START Extracted material

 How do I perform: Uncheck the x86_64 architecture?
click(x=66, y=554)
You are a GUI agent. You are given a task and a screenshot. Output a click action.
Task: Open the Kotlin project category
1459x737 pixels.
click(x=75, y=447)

END Extracted material

### Exercise details
Your answer must be the full set of entries, copied exactly.

### Written solution
 How do I perform: Uncheck the x86_64 architecture?
click(x=66, y=554)
You are a GUI agent. You are given a task and a screenshot. Output a click action.
Task: Open the Kotlin project category
1459x737 pixels.
click(x=75, y=447)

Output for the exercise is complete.